Fewer U.S. mutual funds nix climate proposals: study
By Scott Malone
BOSTON (Reuters) - U.S. mutual funds over the past few years have tempered their opposition to environment-related shareholder proposals, though on balance they still vote against them, according to a study released on Wednesday.
Mutual funds last year voted against climate-related shareholder initiatives 65.1 percent of the time, down from 77.8 percent of the time in 2004, according to a study by Ceres, a coalition of investors and environmentalists.
"We're making progress," said Mindy Lubber, president of Boston-based Ceres. "Perhaps not enough, but the mutual fund industry has gone from a position where almost no mutual funds voted in support of climate change related resolutions, we are now seeing movement towards voting for them."

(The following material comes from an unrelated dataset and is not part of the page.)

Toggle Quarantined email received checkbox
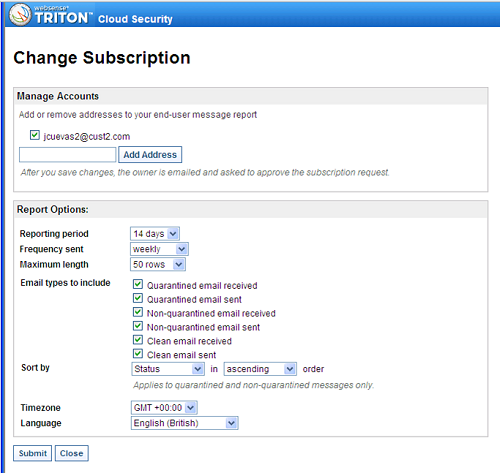138,284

The analysis looked at how 1,285 funds voted on 15 shareholder proposals in 2007, including calls for General Motors Corp to set goals to reduce greenhouse gas emissions by its cars and trucks and for Exxon Mobil Corp to increase is production of energy from renewable resources. All the 2007 resolutions failed.

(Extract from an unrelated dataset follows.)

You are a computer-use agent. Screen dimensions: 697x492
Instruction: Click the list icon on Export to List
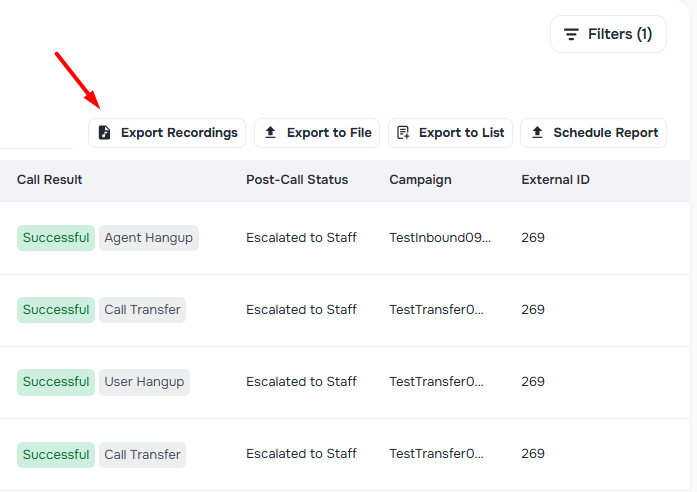(x=404, y=133)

The companies whose funds were the biggest supporters of climate-related resolutions included Charles Schwab Corp and Goldman Sachs Group Inc. The staunchest opponents included American Funds and Barclays, Ceres said.

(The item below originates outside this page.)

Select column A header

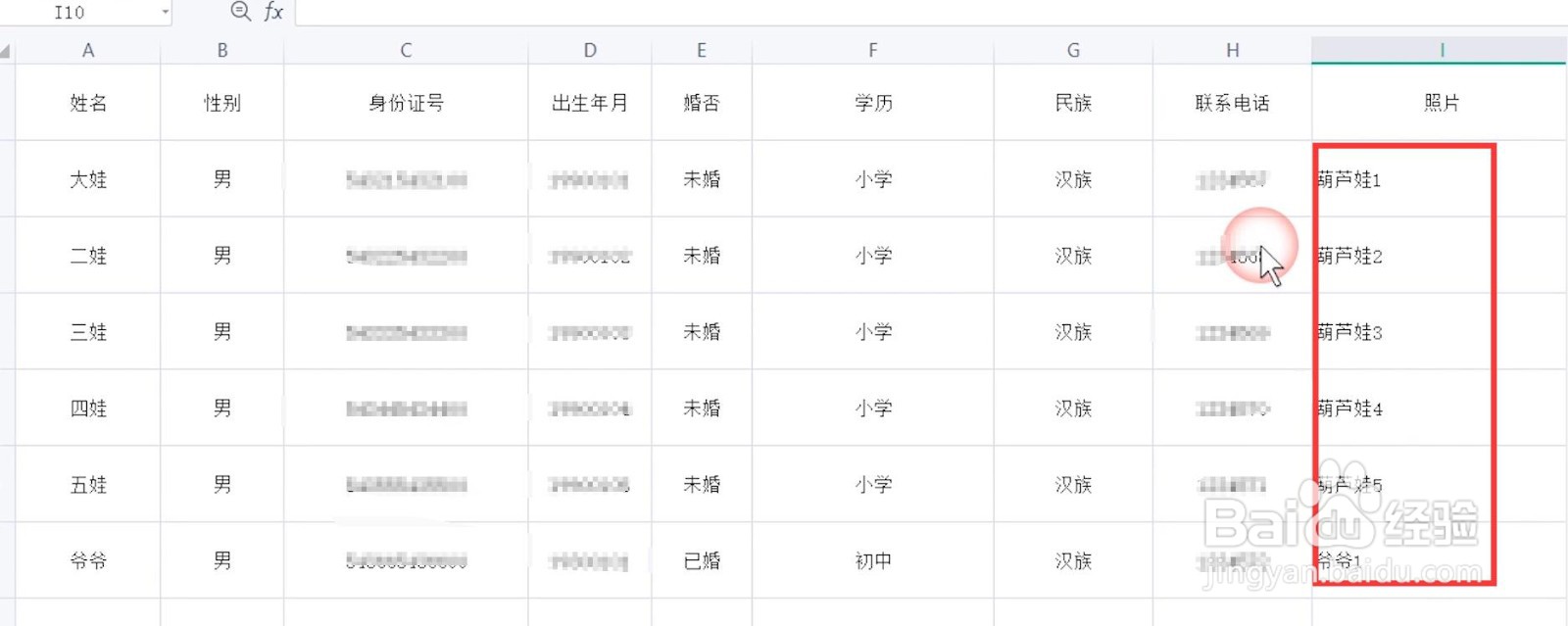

The study found that funds also became far more likely to refrain from voting on climate-related proposals last year, with funds abstaining 24.4 percent of the time in 2007, more than double the 11.9 percent rate in 2004, when there were 10 proposals.
Ceres' study did not take into account shareholder proposals calling on companies not to take action on climate change. Groups including the Free Enterprise Action Fund have landed such proposals on corporate proxies in recent years, arguing that climate change is a distraction from core business issues.
Lubber in a phone interview described the mutual fund industry as catching up with corporate America in general in coming to view climate change as a business issue.
Major U.S. companies including General Electric Co and DuPont Co have become increasingly vocal on the issue. They are among the more than two dozen corporate members of the U.S. Climate Action Partnership, which has called for the U.S. to control emissions of carbon dioxide -- the most common greenhouse gas associated with global temperature change -- through a cap-and-trade system.